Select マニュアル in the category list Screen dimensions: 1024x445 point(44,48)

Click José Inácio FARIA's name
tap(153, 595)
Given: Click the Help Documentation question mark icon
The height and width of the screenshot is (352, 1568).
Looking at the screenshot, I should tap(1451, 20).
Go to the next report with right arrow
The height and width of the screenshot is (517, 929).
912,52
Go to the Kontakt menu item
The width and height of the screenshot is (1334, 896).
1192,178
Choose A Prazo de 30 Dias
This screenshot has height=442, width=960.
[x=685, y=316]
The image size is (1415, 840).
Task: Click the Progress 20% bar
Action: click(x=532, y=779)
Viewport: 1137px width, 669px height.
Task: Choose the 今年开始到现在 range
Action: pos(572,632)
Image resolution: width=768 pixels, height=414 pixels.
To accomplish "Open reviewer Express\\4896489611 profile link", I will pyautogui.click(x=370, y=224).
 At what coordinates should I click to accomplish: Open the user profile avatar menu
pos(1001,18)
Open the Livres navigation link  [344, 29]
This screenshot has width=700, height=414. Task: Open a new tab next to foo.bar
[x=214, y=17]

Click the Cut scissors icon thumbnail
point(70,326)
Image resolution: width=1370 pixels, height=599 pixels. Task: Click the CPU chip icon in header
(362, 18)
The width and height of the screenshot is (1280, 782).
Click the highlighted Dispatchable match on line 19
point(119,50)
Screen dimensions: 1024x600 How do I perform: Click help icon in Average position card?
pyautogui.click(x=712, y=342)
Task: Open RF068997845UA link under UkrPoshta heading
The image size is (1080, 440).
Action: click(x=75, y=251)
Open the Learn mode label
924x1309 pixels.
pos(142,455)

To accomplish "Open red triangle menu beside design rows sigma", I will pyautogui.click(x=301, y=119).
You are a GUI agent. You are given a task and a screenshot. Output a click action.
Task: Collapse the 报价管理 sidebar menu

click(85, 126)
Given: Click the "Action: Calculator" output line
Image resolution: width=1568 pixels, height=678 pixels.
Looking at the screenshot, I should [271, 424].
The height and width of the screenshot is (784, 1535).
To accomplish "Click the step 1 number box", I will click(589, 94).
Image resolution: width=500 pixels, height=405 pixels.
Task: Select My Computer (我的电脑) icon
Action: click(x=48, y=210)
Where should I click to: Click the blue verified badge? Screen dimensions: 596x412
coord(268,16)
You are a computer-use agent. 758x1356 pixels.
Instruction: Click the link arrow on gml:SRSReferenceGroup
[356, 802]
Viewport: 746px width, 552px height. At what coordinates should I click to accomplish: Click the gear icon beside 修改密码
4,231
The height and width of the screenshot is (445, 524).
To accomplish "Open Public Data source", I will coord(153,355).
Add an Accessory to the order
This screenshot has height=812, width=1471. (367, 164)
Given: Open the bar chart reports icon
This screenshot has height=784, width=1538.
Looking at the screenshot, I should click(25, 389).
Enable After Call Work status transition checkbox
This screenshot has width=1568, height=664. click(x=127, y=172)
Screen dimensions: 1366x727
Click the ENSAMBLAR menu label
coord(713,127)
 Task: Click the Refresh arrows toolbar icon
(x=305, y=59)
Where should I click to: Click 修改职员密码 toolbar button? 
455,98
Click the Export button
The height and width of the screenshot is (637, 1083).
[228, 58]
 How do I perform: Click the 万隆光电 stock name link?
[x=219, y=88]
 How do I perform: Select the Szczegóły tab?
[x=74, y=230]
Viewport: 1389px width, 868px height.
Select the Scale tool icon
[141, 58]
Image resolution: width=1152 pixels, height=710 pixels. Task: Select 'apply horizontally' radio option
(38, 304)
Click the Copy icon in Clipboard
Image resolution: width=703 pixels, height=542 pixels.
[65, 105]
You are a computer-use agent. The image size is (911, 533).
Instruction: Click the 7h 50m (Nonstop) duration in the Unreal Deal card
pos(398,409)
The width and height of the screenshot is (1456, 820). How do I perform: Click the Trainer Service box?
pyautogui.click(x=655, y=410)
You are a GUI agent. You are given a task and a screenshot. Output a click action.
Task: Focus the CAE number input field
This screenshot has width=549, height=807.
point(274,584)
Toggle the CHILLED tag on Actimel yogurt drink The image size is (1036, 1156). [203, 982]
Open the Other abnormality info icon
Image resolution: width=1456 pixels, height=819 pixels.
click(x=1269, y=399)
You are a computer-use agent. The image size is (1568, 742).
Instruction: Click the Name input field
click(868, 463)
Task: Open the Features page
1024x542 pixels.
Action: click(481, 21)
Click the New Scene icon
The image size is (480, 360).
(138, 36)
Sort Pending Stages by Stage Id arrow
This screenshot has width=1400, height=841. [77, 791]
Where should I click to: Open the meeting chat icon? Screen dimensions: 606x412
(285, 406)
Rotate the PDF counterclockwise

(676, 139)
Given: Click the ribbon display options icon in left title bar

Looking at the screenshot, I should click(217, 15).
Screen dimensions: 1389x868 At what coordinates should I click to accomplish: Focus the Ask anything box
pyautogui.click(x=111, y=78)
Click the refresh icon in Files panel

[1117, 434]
----------------------------------------
**What this task involves:** Reproduce the items verbatim, beginning at the very first line and continuing through the line that contains "pyautogui.click(x=712, y=342)", including both ends.

**Solution to the problem:**
Select マニュアル in the category list Screen dimensions: 1024x445 point(44,48)

Click José Inácio FARIA's name
tap(153, 595)
Given: Click the Help Documentation question mark icon
The height and width of the screenshot is (352, 1568).
Looking at the screenshot, I should tap(1451, 20).
Go to the next report with right arrow
The height and width of the screenshot is (517, 929).
912,52
Go to the Kontakt menu item
The width and height of the screenshot is (1334, 896).
1192,178
Choose A Prazo de 30 Dias
This screenshot has height=442, width=960.
[x=685, y=316]
The image size is (1415, 840).
Task: Click the Progress 20% bar
Action: click(x=532, y=779)
Viewport: 1137px width, 669px height.
Task: Choose the 今年开始到现在 range
Action: pos(572,632)
Image resolution: width=768 pixels, height=414 pixels.
To accomplish "Open reviewer Express\\4896489611 profile link", I will pyautogui.click(x=370, y=224).
 At what coordinates should I click to accomplish: Open the user profile avatar menu
pos(1001,18)
Open the Livres navigation link  [344, 29]
This screenshot has width=700, height=414. Task: Open a new tab next to foo.bar
[x=214, y=17]

Click the Cut scissors icon thumbnail
point(70,326)
Image resolution: width=1370 pixels, height=599 pixels. Task: Click the CPU chip icon in header
(362, 18)
The width and height of the screenshot is (1280, 782).
Click the highlighted Dispatchable match on line 19
point(119,50)
Screen dimensions: 1024x600 How do I perform: Click help icon in Average position card?
pyautogui.click(x=712, y=342)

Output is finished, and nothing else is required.